Section 90, supra, however, is being used as a basis for enforcement of promises and we find recovery being denied for lack of a "real" or "actual" promise. See, 1A Corbin on Contracts §§ 200 and 201; Dulien Steel Products, Inc. of Washington v. Bankers Trust Company, 298 F.2d 836 (2d Cir.1962); Barker-Lubin Co. v. Wanous, 26 Ill. App. 2d 151, 167 N.E.2d 797 (1960); Cederstrand v. Lutheran Brotherhood, 263 Minn. 520, 117 N.W.2d 213 (1962); Hilton v. Alexander & Baldwin, Inc., 66 Wash.2d 30, 400 P.2d 772 (1965); Ahnapee & Weston Railway Company v. Challoner, 34 Wis. 2d 134, 148 N.W.2d 646 (1967). The idea behind this requirement is that promissory estoppel protects reasonable reliance, and that reliance is reasonable only if it is induced by an actual promise. Section 90 comes into play "if injustice can be avoided only by enforcement of the promise." Here we find no promise to buy the plaintiff's school building. The trustees merely expressed their "intent" and "desire." An expression of an intention to do something is not a promise, Marlin v. Drury, 124 Mont. 576, 228 P.2d 803 (1951), and the word "desire" is an expression of present purpose rather than a promise of future action.

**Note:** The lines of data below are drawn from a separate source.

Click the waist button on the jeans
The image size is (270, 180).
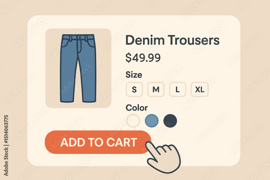pos(80,38)
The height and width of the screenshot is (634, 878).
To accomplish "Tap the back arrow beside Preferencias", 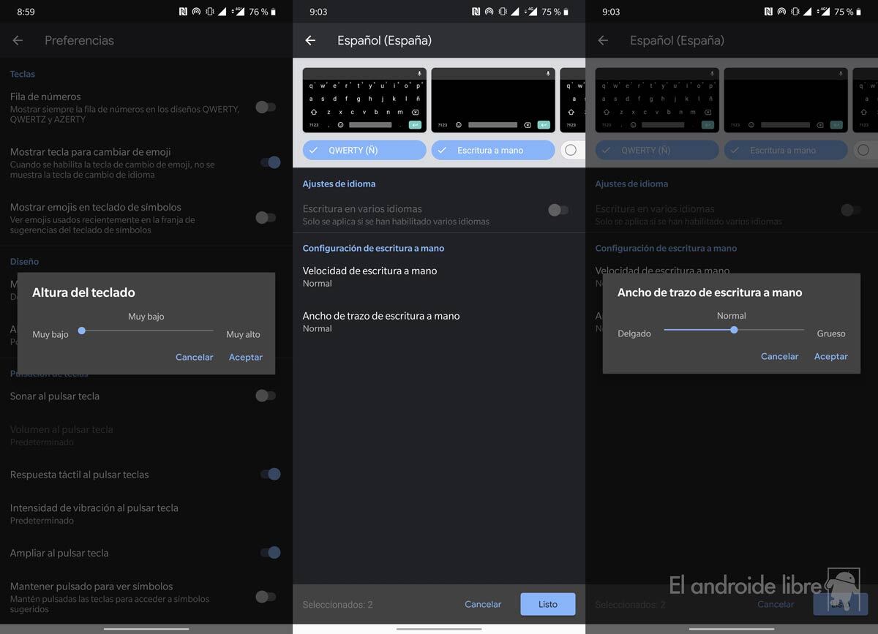I will tap(18, 40).
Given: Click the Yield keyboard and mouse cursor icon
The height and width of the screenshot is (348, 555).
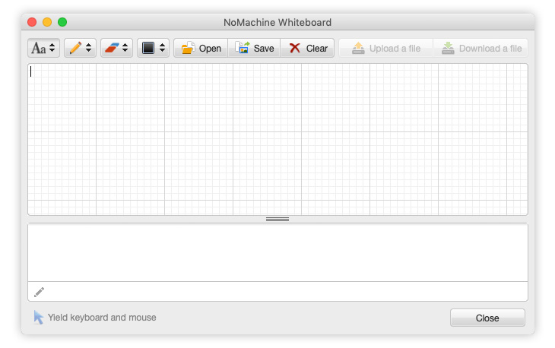Looking at the screenshot, I should [38, 318].
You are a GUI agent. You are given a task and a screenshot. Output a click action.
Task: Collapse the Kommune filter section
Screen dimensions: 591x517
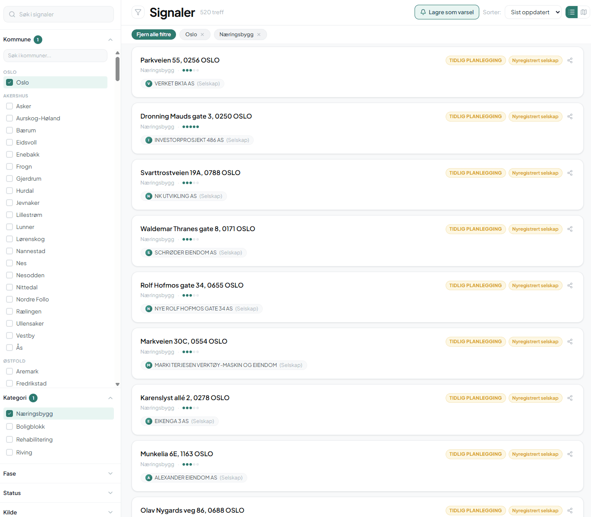pyautogui.click(x=110, y=40)
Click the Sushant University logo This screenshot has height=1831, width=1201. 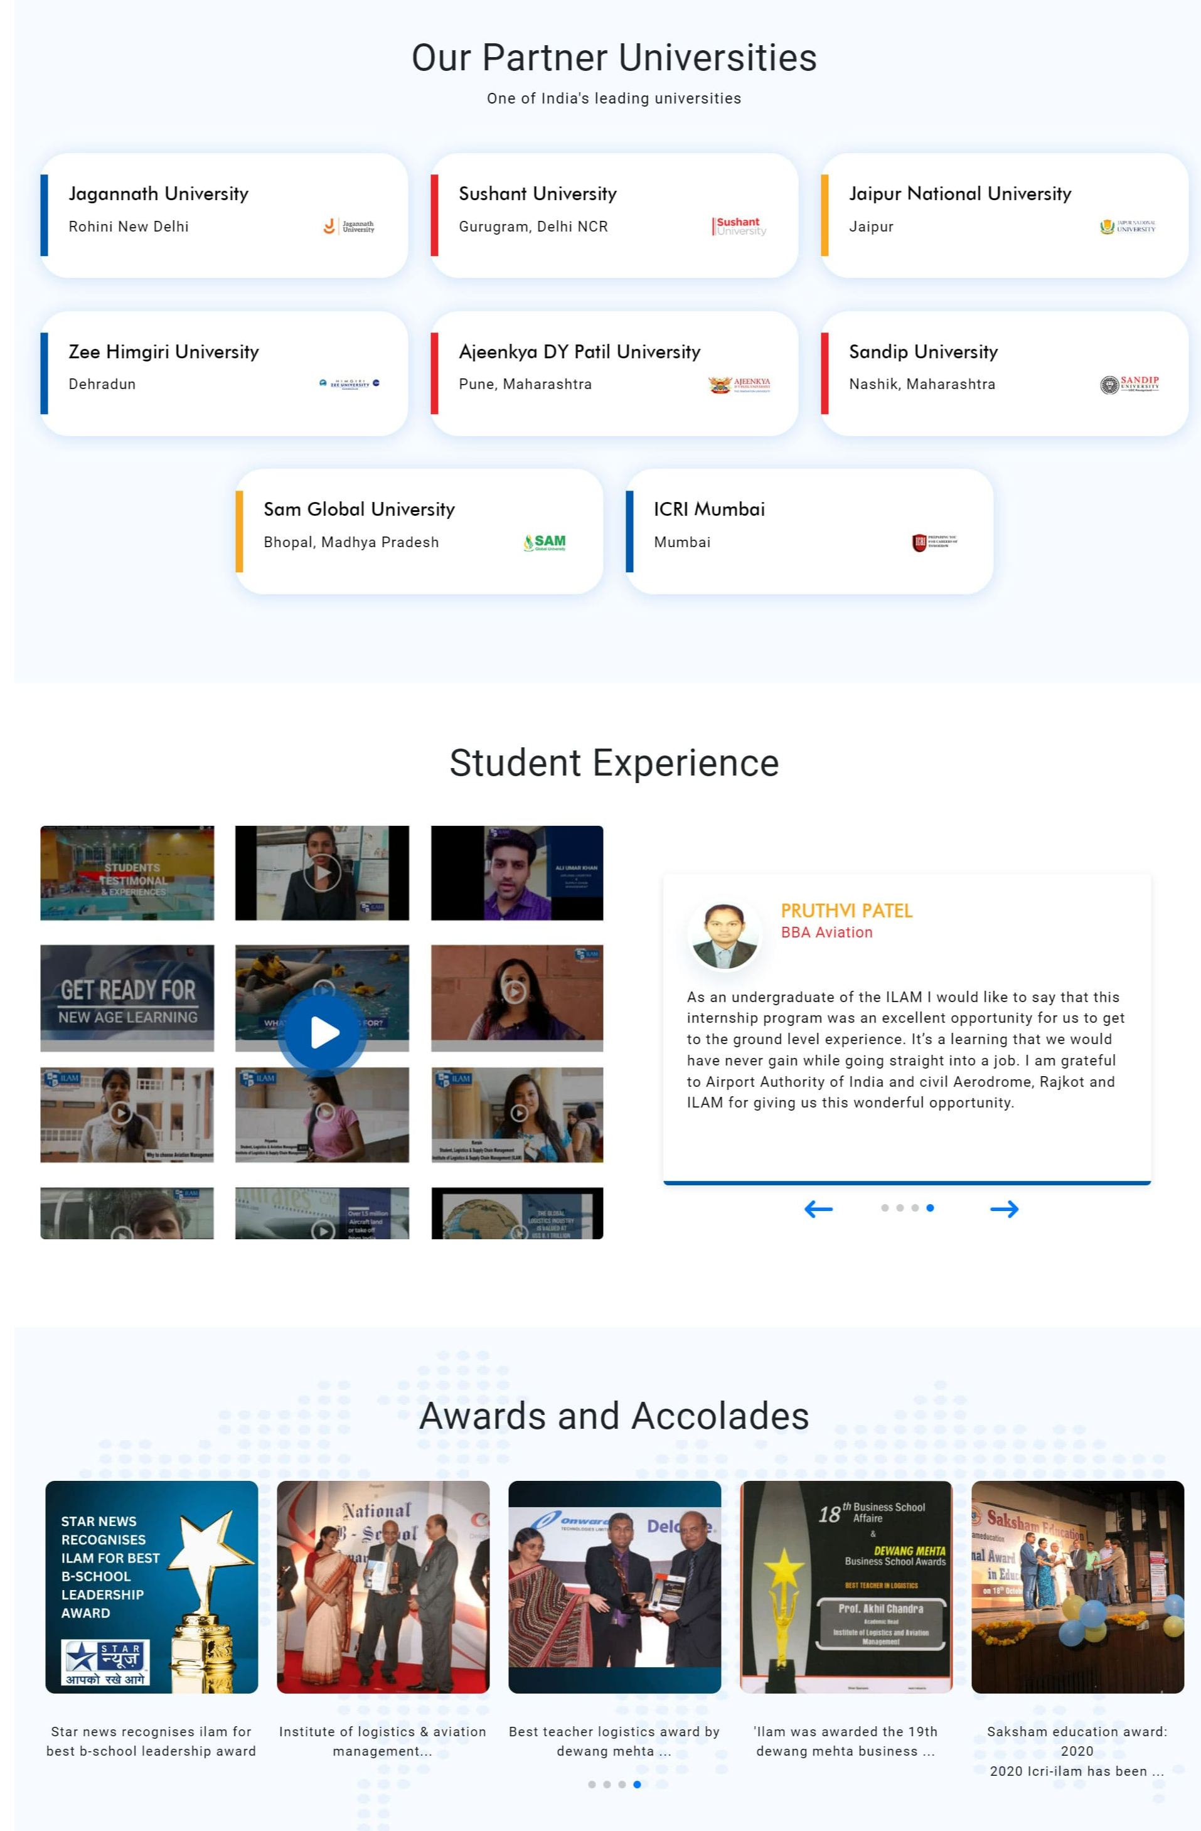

Sessions v. Skelton, 163 Ohio St. 409, 127 N.E.2d 378 (1955); Detweiler v. Capone, 357 Pa. 495, 55 A.2d 380 (1947). We hold, therefore, that the doctrine of promissory estoppel was inapplicable to the facts of this case and should not have been submitted to the jury. Furthermore, assuming arguendo a promise had been proven, i.e., a promise to purchase the building, enforcement of the promise could be sought only against the School District, which cannot be bound by estoppel. Columbia Investment Company v. M.M. Sundt Construction Company, 1 Ariz. App. 124, 400 P.2d 132 (1965).
For the reasons herein stated, the judgment is reversed with instructions to enter judgment for the defendants.
MOLLOY and KRUCKER, JJ., concur.
NOTE: This cause was decided by the Judges of Division Two as authorized by A.R.S. § 12-120, subsec. E.
NOTES
[1] A.R.S. § 15-1301 provides:
"No school district shall issue bonds for the purposes specified in this article to an amount in the aggregate, including the existing indebtedness, exceeding four per cent of the value of the taxable property within the school district as ascertained by the last assessment of state and county taxes previous to issuing the bonds, and not exceeding six per cent under any other statutory authority."